Instructions for the task: Please set down the records exactly, keeping every line.

Information Start Marker

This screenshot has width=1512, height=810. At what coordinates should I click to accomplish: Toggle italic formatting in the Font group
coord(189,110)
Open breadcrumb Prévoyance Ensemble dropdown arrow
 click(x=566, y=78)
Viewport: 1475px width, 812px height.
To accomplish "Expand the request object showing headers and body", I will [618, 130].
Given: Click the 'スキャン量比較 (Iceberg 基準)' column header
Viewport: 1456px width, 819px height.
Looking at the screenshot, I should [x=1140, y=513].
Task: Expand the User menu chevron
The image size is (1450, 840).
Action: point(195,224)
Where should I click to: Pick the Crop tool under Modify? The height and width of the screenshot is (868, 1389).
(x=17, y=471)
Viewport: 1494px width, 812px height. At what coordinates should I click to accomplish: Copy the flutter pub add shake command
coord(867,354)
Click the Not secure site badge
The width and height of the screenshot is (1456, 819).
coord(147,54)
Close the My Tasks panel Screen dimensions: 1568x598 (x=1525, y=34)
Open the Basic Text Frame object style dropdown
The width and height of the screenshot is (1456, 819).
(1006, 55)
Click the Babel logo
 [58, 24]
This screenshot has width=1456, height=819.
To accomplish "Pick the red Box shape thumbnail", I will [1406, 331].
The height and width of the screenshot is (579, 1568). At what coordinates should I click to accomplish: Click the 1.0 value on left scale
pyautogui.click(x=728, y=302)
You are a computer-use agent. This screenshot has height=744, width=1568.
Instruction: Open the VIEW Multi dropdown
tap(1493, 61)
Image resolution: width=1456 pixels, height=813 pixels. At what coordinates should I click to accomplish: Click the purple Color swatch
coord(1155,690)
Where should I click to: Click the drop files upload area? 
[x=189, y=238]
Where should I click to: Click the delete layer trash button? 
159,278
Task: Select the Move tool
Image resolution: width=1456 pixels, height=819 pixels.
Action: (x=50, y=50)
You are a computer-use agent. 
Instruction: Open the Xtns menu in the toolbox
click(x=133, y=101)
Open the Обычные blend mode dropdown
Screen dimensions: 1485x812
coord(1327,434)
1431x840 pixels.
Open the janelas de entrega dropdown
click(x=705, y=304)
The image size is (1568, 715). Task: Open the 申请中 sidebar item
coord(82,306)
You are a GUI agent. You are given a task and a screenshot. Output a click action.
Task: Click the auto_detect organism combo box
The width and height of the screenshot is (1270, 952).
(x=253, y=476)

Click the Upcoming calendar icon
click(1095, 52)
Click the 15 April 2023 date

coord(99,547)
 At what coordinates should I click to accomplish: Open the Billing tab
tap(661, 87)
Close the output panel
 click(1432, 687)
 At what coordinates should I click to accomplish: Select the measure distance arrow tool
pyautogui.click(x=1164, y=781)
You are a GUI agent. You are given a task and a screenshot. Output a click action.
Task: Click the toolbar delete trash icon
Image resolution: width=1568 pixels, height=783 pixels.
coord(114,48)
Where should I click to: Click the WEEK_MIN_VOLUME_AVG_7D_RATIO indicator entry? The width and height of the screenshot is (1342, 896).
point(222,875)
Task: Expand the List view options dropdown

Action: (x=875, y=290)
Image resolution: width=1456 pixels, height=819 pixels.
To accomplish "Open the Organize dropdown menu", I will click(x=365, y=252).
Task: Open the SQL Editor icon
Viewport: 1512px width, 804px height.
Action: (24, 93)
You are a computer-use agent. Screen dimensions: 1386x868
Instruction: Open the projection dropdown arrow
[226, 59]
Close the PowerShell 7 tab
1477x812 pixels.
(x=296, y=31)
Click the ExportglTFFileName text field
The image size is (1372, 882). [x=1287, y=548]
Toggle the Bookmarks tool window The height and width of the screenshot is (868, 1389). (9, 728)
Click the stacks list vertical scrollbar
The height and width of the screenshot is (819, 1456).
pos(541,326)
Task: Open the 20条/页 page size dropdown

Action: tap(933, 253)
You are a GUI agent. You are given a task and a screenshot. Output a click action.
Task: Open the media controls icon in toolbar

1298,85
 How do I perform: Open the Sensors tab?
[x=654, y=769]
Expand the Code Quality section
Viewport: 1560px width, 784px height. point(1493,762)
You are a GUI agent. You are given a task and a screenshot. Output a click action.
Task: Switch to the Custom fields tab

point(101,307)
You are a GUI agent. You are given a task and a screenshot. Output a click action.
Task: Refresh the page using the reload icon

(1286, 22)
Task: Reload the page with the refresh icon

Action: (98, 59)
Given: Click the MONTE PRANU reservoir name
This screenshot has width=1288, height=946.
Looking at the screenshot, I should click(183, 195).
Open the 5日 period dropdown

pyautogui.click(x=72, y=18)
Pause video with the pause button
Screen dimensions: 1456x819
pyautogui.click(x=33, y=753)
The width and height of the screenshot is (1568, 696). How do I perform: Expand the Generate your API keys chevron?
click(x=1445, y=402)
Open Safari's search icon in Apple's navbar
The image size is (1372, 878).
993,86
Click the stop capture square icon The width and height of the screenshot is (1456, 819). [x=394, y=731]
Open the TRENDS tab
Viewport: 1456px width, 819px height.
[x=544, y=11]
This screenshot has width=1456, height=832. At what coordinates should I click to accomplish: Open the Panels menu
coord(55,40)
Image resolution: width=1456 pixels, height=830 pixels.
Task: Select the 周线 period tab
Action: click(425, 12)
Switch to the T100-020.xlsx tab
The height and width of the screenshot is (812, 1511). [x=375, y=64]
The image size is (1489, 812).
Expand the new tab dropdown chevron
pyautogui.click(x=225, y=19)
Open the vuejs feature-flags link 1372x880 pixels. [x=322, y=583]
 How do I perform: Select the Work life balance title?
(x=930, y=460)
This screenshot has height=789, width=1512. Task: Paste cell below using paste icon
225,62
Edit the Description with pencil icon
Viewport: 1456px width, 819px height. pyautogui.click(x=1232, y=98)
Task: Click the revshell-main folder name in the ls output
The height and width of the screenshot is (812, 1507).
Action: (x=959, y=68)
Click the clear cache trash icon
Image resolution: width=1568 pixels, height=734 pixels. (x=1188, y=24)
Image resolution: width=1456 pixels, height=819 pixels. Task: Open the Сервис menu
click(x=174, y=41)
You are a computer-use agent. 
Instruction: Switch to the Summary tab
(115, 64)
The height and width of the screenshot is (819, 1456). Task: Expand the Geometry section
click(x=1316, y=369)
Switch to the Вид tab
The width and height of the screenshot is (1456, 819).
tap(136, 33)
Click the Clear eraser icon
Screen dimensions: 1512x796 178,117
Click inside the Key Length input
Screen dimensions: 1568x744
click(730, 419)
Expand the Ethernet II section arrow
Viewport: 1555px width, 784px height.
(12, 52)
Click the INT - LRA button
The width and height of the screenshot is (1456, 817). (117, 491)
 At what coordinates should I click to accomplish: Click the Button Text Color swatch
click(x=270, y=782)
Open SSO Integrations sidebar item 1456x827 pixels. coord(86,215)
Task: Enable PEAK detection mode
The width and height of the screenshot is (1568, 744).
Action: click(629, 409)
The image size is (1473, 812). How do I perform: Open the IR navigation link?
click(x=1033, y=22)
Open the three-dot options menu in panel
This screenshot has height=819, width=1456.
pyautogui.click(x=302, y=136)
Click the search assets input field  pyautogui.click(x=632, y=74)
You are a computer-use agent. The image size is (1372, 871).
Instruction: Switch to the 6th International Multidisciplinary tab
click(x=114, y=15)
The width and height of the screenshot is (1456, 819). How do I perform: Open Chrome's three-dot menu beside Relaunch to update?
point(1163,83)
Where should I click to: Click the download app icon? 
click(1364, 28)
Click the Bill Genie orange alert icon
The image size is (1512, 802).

Information End Marker

Solution:
This screenshot has width=1512, height=810. At what coordinates should I click to accomplish: Toggle italic formatting in the Font group
coord(189,110)
Open breadcrumb Prévoyance Ensemble dropdown arrow
 click(x=566, y=78)
Viewport: 1475px width, 812px height.
To accomplish "Expand the request object showing headers and body", I will [618, 130].
Given: Click the 'スキャン量比較 (Iceberg 基準)' column header
Viewport: 1456px width, 819px height.
Looking at the screenshot, I should [x=1140, y=513].
Task: Expand the User menu chevron
The image size is (1450, 840).
Action: point(195,224)
Where should I click to: Pick the Crop tool under Modify? The height and width of the screenshot is (868, 1389).
(x=17, y=471)
Viewport: 1494px width, 812px height. At what coordinates should I click to accomplish: Copy the flutter pub add shake command
coord(867,354)
Click the Not secure site badge
The width and height of the screenshot is (1456, 819).
coord(147,54)
Close the My Tasks panel Screen dimensions: 1568x598 (x=1525, y=34)
Open the Basic Text Frame object style dropdown
The width and height of the screenshot is (1456, 819).
(1006, 55)
Click the Babel logo
 [58, 24]
This screenshot has width=1456, height=819.
To accomplish "Pick the red Box shape thumbnail", I will [1406, 331].
The height and width of the screenshot is (579, 1568). At what coordinates should I click to accomplish: Click the 1.0 value on left scale
pyautogui.click(x=728, y=302)
You are a computer-use agent. This screenshot has height=744, width=1568.
Instruction: Open the VIEW Multi dropdown
tap(1493, 61)
Image resolution: width=1456 pixels, height=813 pixels. At what coordinates should I click to accomplish: Click the purple Color swatch
coord(1155,690)
Where should I click to: Click the drop files upload area? 
[x=189, y=238]
Where should I click to: Click the delete layer trash button? 
159,278
Task: Select the Move tool
Image resolution: width=1456 pixels, height=819 pixels.
Action: (x=50, y=50)
You are a computer-use agent. 
Instruction: Open the Xtns menu in the toolbox
click(x=133, y=101)
Open the Обычные blend mode dropdown
Screen dimensions: 1485x812
coord(1327,434)
1431x840 pixels.
Open the janelas de entrega dropdown
click(x=705, y=304)
The image size is (1568, 715). Task: Open the 申请中 sidebar item
coord(82,306)
You are a GUI agent. You are given a task and a screenshot. Output a click action.
Task: Click the auto_detect organism combo box
The width and height of the screenshot is (1270, 952).
(x=253, y=476)

Click the Upcoming calendar icon
click(1095, 52)
Click the 15 April 2023 date

coord(99,547)
 At what coordinates should I click to accomplish: Open the Billing tab
tap(661, 87)
Close the output panel
 click(1432, 687)
 At what coordinates should I click to accomplish: Select the measure distance arrow tool
pyautogui.click(x=1164, y=781)
You are a GUI agent. You are given a task and a screenshot. Output a click action.
Task: Click the toolbar delete trash icon
Image resolution: width=1568 pixels, height=783 pixels.
coord(114,48)
Where should I click to: Click the WEEK_MIN_VOLUME_AVG_7D_RATIO indicator entry? The width and height of the screenshot is (1342, 896).
point(222,875)
Task: Expand the List view options dropdown

Action: (x=875, y=290)
Image resolution: width=1456 pixels, height=819 pixels.
To accomplish "Open the Organize dropdown menu", I will click(x=365, y=252).
Task: Open the SQL Editor icon
Viewport: 1512px width, 804px height.
Action: (24, 93)
You are a computer-use agent. Screen dimensions: 1386x868
Instruction: Open the projection dropdown arrow
[226, 59]
Close the PowerShell 7 tab
1477x812 pixels.
(x=296, y=31)
Click the ExportglTFFileName text field
The image size is (1372, 882). [x=1287, y=548]
Toggle the Bookmarks tool window The height and width of the screenshot is (868, 1389). (9, 728)
Click the stacks list vertical scrollbar
The height and width of the screenshot is (819, 1456).
pos(541,326)
Task: Open the 20条/页 page size dropdown

Action: tap(933, 253)
You are a GUI agent. You are given a task and a screenshot. Output a click action.
Task: Open the media controls icon in toolbar

1298,85
 How do I perform: Open the Sensors tab?
[x=654, y=769]
Expand the Code Quality section
Viewport: 1560px width, 784px height. point(1493,762)
You are a GUI agent. You are given a task and a screenshot. Output a click action.
Task: Switch to the Custom fields tab

point(101,307)
You are a GUI agent. You are given a task and a screenshot. Output a click action.
Task: Refresh the page using the reload icon

(1286, 22)
Task: Reload the page with the refresh icon

Action: (98, 59)
Given: Click the MONTE PRANU reservoir name
This screenshot has width=1288, height=946.
Looking at the screenshot, I should click(183, 195).
Open the 5日 period dropdown

pyautogui.click(x=72, y=18)
Pause video with the pause button
Screen dimensions: 1456x819
pyautogui.click(x=33, y=753)
The width and height of the screenshot is (1568, 696). How do I perform: Expand the Generate your API keys chevron?
click(x=1445, y=402)
Open Safari's search icon in Apple's navbar
The image size is (1372, 878).
993,86
Click the stop capture square icon The width and height of the screenshot is (1456, 819). [x=394, y=731]
Open the TRENDS tab
Viewport: 1456px width, 819px height.
[x=544, y=11]
This screenshot has width=1456, height=832. At what coordinates should I click to accomplish: Open the Panels menu
coord(55,40)
Image resolution: width=1456 pixels, height=830 pixels.
Task: Select the 周线 period tab
Action: click(425, 12)
Switch to the T100-020.xlsx tab
The height and width of the screenshot is (812, 1511). [x=375, y=64]
The image size is (1489, 812).
Expand the new tab dropdown chevron
pyautogui.click(x=225, y=19)
Open the vuejs feature-flags link 1372x880 pixels. [x=322, y=583]
 How do I perform: Select the Work life balance title?
(x=930, y=460)
This screenshot has height=789, width=1512. Task: Paste cell below using paste icon
225,62
Edit the Description with pencil icon
Viewport: 1456px width, 819px height. pyautogui.click(x=1232, y=98)
Task: Click the revshell-main folder name in the ls output
The height and width of the screenshot is (812, 1507).
Action: (x=959, y=68)
Click the clear cache trash icon
Image resolution: width=1568 pixels, height=734 pixels. (x=1188, y=24)
Image resolution: width=1456 pixels, height=819 pixels. Task: Open the Сервис menu
click(x=174, y=41)
You are a computer-use agent. 
Instruction: Switch to the Summary tab
(115, 64)
The height and width of the screenshot is (819, 1456). Task: Expand the Geometry section
click(x=1316, y=369)
Switch to the Вид tab
The width and height of the screenshot is (1456, 819).
tap(136, 33)
Click the Clear eraser icon
Screen dimensions: 1512x796 178,117
Click inside the Key Length input
Screen dimensions: 1568x744
click(730, 419)
Expand the Ethernet II section arrow
Viewport: 1555px width, 784px height.
(12, 52)
Click the INT - LRA button
The width and height of the screenshot is (1456, 817). (117, 491)
 At what coordinates should I click to accomplish: Click the Button Text Color swatch
click(x=270, y=782)
Open SSO Integrations sidebar item 1456x827 pixels. coord(86,215)
Task: Enable PEAK detection mode
The width and height of the screenshot is (1568, 744).
Action: click(629, 409)
The image size is (1473, 812). How do I perform: Open the IR navigation link?
click(x=1033, y=22)
Open the three-dot options menu in panel
This screenshot has height=819, width=1456.
pyautogui.click(x=302, y=136)
Click the search assets input field  pyautogui.click(x=632, y=74)
You are a computer-use agent. The image size is (1372, 871).
Instruction: Switch to the 6th International Multidisciplinary tab
click(x=114, y=15)
The width and height of the screenshot is (1456, 819). How do I perform: Open Chrome's three-dot menu beside Relaunch to update?
point(1163,83)
Where should I click to: Click the download app icon? 
click(1364, 28)
Click the Bill Genie orange alert icon
The image size is (1512, 802).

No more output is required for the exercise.